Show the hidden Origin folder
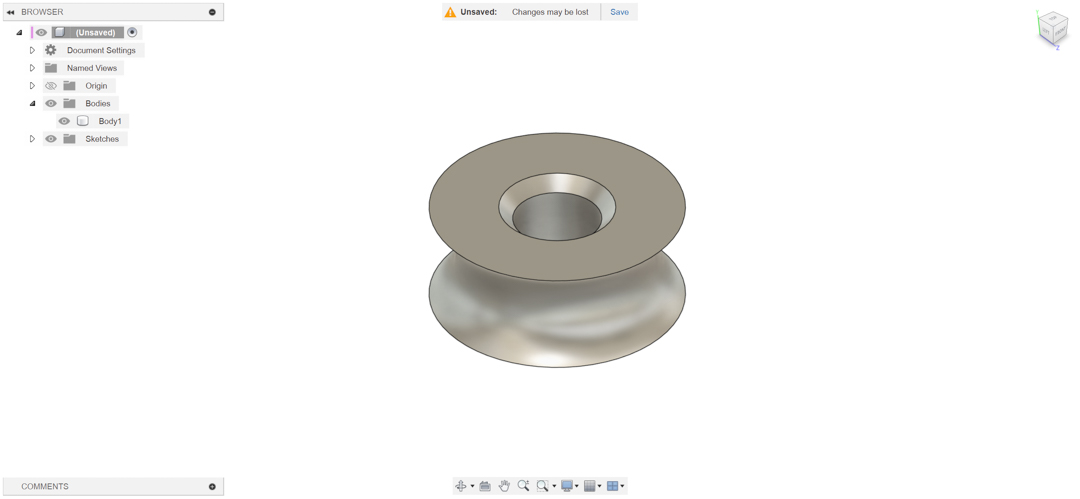 pyautogui.click(x=51, y=86)
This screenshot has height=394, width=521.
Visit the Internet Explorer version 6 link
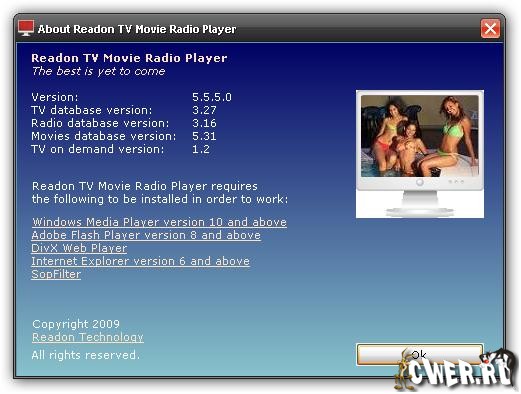140,261
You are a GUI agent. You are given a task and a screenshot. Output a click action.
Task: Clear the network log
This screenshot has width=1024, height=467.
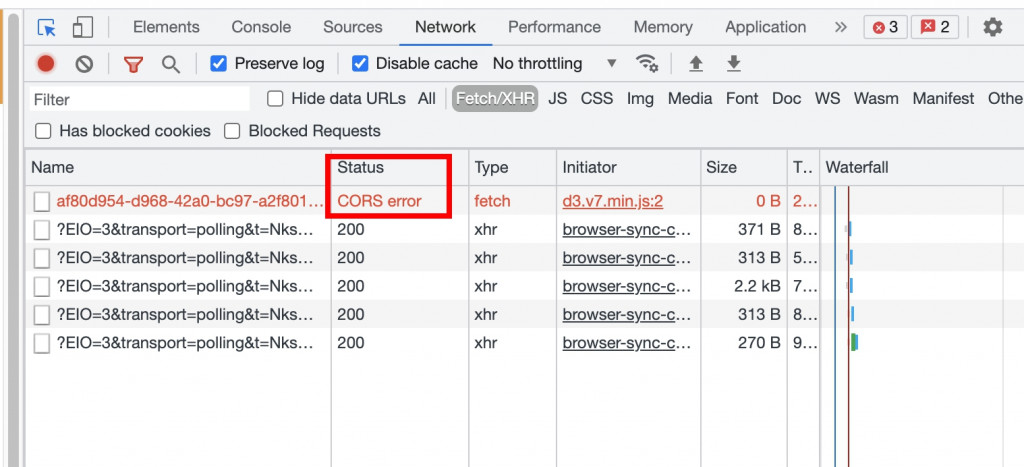pos(84,64)
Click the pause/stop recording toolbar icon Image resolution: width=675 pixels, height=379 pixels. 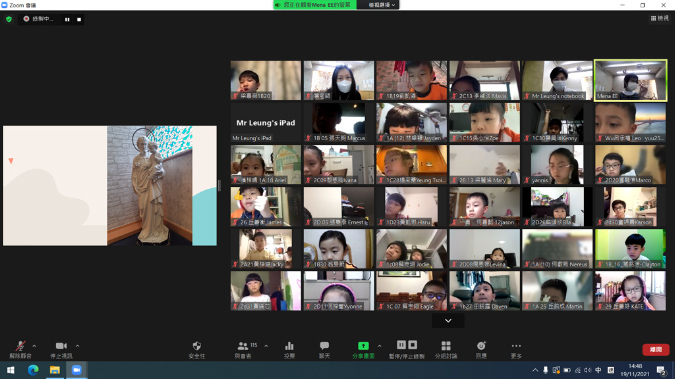(407, 345)
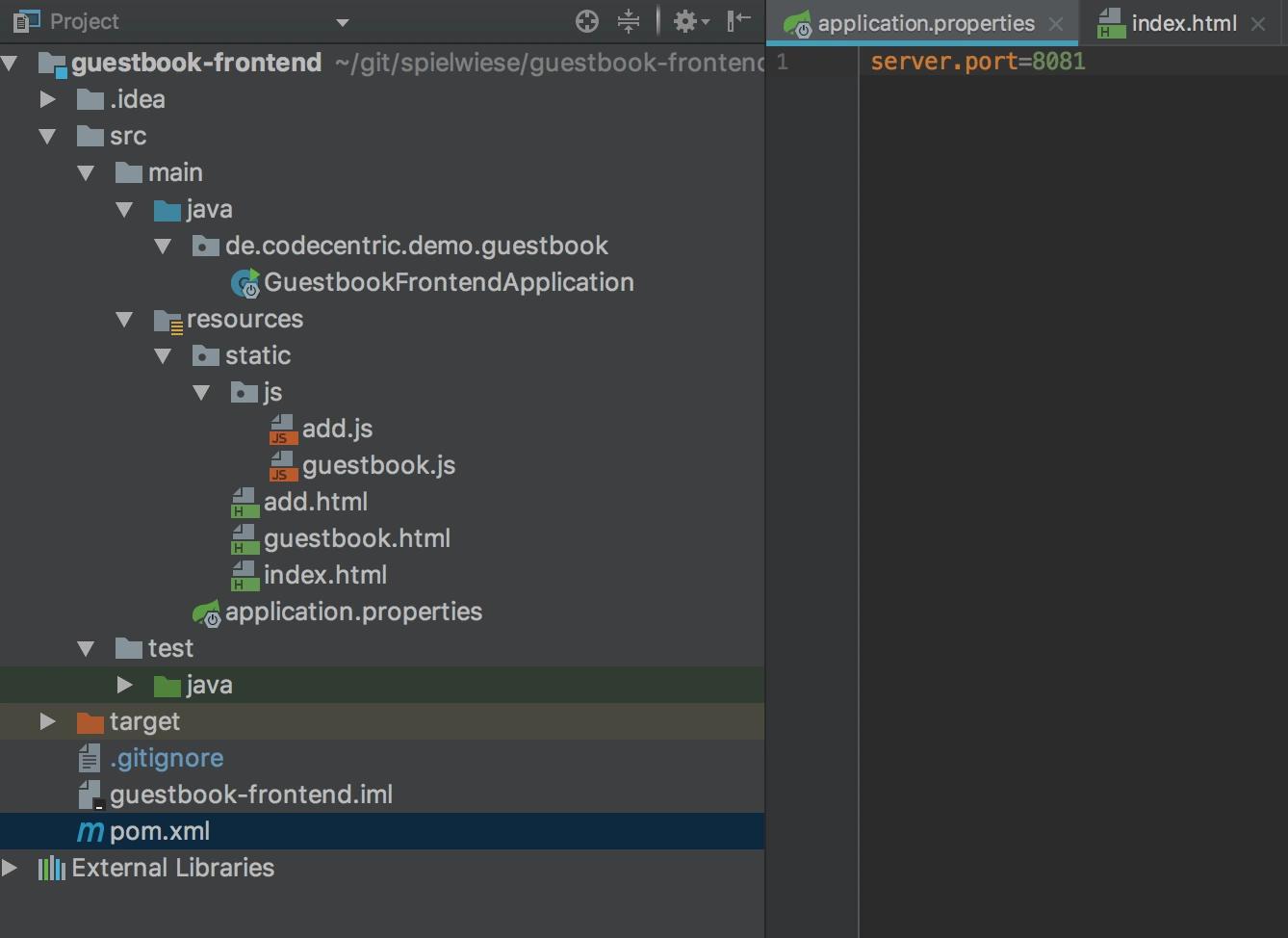
Task: Open the add.js JavaScript file
Action: 336,429
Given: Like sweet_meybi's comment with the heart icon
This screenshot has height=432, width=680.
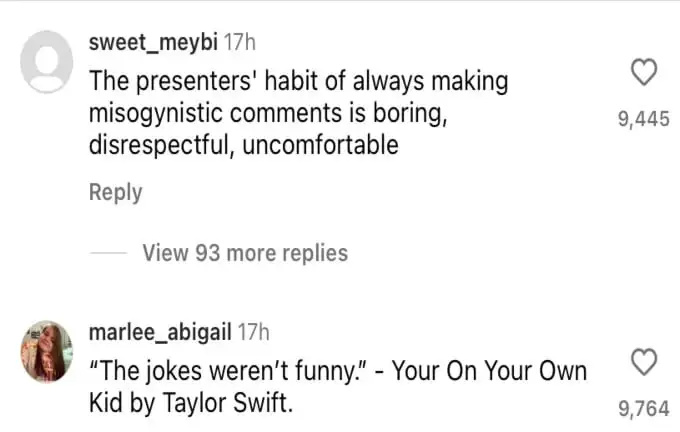Looking at the screenshot, I should coord(644,72).
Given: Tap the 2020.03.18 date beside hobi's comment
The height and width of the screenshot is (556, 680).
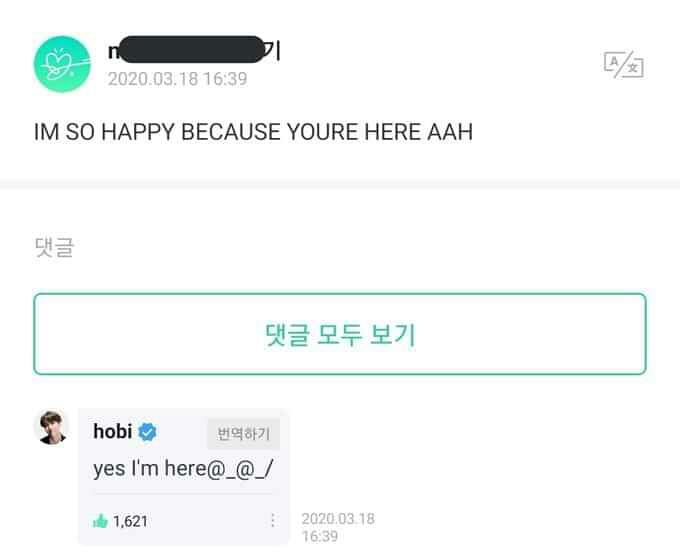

* * *

**REQUIRED WORK**
Which lines above contain the word "comment"? List them.

**EXERCISE ANSWER**
Given: Like sweet_meybi's comment with the heart icon
Given: Tap the 2020.03.18 date beside hobi's comment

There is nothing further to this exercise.